EXERCÍCIOS:
(A) Resuma em duas frases o texto sobre o levantamento das restrições sanitárias na China.
(B) Prolongue o texto sobre o levantamento das restrições sanitárias na China a partir do ponto em que termina.

TEXTO EXTRAÍDO:
----
As autoridades chinesas estão a abolir testes em massa, quarentena em instalações designadas para casos positivos e contactos diretos, e a utilização de aplicações de rastreamento de contactos, numa acelerada reversão das medidas altamente restritivas que vigoraram na China ao longo dos últimos três anos.
A remoção destas restrições acarreta, no entanto, o risco de desencadear uma ‘onda’ de casos sem paralelo este inverno, sobrecarregando rapidamente o sistema de saúde do país, de acordo com projeções elaboradas pela Wigram Capital Advisors, um grupo de consultadoria com sede na Nova Zelândia e que foca a sua pesquisa na Ásia. O grupo forneceu modelos de projecção a vários governos da região, durante a pandemia.
A mesma projecção aponta que a China pode registar 20.000 mortes por dia em meados de março. No final do mesmo mês, a procura por unidades de cuidados intensivos deve ultrapassar em dez vezes a capacidade do país, que deve atingir as 70.000 hospitalizações diárias.
Com 1.400 milhões de habitantes, a China é o país mais populoso do mundo. A estratégia de ‘zero casos’ significa que a esmagadora maioria da população chinesa carece de imunidade natural. Pequim recusou também importar vacinas de RNA mensageiro, consideradas mais eficazes do que as inoculações desenvolvidas pelas farmacêuticas locais Sinopharm e Sinovac.
----
INFORMAÇÃO EXTRAÍDA:
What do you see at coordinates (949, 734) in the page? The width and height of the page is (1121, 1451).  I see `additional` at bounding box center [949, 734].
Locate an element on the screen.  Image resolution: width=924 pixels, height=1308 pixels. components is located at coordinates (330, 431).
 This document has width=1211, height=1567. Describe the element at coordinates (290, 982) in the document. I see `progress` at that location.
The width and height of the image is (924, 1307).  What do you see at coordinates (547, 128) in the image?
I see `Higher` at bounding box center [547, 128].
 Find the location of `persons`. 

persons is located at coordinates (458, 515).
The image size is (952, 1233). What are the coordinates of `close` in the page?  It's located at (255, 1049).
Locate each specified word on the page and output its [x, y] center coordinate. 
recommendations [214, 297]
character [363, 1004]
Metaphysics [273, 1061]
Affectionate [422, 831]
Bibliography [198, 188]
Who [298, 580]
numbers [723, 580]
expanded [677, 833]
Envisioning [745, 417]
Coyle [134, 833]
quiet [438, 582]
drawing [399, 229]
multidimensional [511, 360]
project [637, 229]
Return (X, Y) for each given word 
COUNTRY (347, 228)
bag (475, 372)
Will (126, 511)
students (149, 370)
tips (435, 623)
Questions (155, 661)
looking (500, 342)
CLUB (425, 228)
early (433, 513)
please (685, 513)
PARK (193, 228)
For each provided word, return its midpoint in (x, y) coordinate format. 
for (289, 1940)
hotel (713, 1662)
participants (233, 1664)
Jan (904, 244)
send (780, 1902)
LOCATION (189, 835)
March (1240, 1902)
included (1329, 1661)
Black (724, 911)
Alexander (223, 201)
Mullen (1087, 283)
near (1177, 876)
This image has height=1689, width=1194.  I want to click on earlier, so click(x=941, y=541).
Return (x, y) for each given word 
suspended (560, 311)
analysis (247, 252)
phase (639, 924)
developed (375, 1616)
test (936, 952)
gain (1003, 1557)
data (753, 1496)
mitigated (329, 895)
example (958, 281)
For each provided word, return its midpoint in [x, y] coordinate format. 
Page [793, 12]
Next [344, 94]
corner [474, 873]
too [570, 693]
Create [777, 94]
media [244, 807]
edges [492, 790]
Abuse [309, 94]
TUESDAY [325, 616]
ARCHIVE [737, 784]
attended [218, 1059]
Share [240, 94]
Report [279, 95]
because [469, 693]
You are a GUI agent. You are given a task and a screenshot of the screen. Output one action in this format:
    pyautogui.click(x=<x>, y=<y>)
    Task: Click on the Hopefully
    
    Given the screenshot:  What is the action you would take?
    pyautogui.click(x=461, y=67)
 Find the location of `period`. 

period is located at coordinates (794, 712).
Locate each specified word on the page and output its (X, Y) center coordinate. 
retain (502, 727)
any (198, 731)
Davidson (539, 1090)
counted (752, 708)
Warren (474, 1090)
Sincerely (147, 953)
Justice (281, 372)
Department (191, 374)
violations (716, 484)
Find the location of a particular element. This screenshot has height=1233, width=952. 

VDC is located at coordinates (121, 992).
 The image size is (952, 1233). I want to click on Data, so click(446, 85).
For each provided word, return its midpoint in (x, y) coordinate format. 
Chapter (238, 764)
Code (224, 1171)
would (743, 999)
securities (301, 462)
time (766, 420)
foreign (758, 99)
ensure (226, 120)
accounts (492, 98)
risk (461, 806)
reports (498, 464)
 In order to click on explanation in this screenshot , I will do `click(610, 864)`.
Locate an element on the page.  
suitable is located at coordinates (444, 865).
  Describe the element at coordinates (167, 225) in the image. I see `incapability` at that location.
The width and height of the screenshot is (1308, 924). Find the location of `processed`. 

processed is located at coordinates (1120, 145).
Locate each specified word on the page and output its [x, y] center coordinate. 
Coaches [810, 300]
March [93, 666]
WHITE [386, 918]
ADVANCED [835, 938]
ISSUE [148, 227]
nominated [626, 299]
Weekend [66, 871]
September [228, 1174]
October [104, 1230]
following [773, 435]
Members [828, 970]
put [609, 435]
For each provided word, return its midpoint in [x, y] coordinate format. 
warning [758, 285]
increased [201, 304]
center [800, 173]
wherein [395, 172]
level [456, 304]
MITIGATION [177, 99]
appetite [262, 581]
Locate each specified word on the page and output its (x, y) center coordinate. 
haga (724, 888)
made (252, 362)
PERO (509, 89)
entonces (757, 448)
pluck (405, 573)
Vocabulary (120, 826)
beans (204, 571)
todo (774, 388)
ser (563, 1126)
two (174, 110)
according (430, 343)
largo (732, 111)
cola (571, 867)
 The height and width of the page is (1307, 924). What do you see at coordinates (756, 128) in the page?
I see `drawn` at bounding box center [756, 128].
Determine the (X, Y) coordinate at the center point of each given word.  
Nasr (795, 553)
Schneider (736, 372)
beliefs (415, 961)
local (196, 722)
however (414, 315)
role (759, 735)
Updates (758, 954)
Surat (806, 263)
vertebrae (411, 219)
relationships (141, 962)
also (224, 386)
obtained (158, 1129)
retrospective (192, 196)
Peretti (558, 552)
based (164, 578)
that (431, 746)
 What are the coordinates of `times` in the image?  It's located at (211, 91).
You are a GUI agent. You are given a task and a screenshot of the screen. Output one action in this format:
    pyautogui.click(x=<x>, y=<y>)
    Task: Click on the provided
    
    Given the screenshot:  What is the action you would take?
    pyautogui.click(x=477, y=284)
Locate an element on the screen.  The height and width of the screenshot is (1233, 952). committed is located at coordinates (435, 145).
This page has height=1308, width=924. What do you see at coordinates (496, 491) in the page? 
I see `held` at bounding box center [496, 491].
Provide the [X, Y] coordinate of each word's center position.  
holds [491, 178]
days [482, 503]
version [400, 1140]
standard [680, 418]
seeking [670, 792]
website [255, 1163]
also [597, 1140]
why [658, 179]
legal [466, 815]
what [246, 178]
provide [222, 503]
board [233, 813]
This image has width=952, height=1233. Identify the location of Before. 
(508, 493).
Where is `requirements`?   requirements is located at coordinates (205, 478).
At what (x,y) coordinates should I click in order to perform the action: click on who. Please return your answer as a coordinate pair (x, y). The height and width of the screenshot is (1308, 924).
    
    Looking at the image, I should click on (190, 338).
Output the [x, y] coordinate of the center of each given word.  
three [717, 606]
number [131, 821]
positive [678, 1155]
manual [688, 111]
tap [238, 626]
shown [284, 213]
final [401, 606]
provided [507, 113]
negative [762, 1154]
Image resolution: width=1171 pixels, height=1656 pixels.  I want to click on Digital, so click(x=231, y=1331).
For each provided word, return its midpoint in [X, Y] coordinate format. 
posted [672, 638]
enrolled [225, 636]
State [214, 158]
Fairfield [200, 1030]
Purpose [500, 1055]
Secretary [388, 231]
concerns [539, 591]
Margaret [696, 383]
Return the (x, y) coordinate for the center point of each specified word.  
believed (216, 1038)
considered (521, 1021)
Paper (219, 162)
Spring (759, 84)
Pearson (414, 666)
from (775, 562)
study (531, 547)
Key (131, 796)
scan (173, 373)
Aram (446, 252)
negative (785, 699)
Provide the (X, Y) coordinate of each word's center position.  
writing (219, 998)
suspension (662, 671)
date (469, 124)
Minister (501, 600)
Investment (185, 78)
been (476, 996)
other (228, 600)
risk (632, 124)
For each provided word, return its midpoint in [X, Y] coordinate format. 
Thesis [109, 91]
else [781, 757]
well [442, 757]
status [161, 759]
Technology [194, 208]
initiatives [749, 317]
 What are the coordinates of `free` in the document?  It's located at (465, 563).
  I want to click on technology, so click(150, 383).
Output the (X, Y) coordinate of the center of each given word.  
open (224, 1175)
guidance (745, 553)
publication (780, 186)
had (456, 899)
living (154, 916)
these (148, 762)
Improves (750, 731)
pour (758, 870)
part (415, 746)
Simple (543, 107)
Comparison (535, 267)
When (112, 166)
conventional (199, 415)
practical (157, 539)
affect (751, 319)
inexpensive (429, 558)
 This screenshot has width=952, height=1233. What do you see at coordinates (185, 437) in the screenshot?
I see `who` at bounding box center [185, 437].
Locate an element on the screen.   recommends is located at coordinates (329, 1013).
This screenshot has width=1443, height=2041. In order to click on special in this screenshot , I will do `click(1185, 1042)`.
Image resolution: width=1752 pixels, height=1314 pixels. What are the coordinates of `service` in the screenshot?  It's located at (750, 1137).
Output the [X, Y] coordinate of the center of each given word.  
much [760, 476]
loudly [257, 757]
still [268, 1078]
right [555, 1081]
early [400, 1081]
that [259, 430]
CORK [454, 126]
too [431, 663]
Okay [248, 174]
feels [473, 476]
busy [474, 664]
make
----
RESPOSTAS POR ITEM:
(A) As autoridades chinesas estão a abolir os testes em massa, a quarentena em instalações designadas e as aplicações de rastreamento de contactos, numa rápida reversão das medidas restritivas dos últimos três anos. Segundo projeções da Wigram Capital Advisors, isto pode desencadear este inverno uma onda de casos sem paralelo, com até 20.000 mortes por dia em meados de março e uma procura por cuidados intensivos dez vezes superior à capacidade do país.

(B)
A taxa de vacinação entre os idosos, o grupo mais vulnerável, permanece também baixa. Segundo dados oficiais recentemente publicados, 86% dos chineses com mais de 60 anos receberam o esquema vacinal completo, embora a percentagem diminua no grupo com mais de 80 anos (65,7%). A proporção de idosos com mais de 80 anos que recebeu a dose de reforço, a nível nacional, é de 40%.
A vaga de casos no inverno deve ser exacerbada pelo feriado do Ano Novo Lunar. A principal festa das famílias chinesas, equivalente ao natal nos países ocidentais, regista, tradicionalmente, a maior migração interna do planeta, com centenas de milhões de chineses a regressarem à terra natal.
Modelos elaborados por pesquisadores da Universidade Fudan, de Xangai, divulgados em maio passado, estimam que um surto descontrolado da variante Ómicron no país pode levar a quase 1,6 milhão de mortes, no espaço de três meses.
“A mensagem oficial atual na China é que a reabertura não vai ter custos”, escreve Rodney Jones, diretor da Wigram Capital Advisors. “O risco é que [Pequim] esteja a subestimar o trabalho e os custos que o resto do mundo teve para atingir o ponto de coexistir com o vírus”, aponta.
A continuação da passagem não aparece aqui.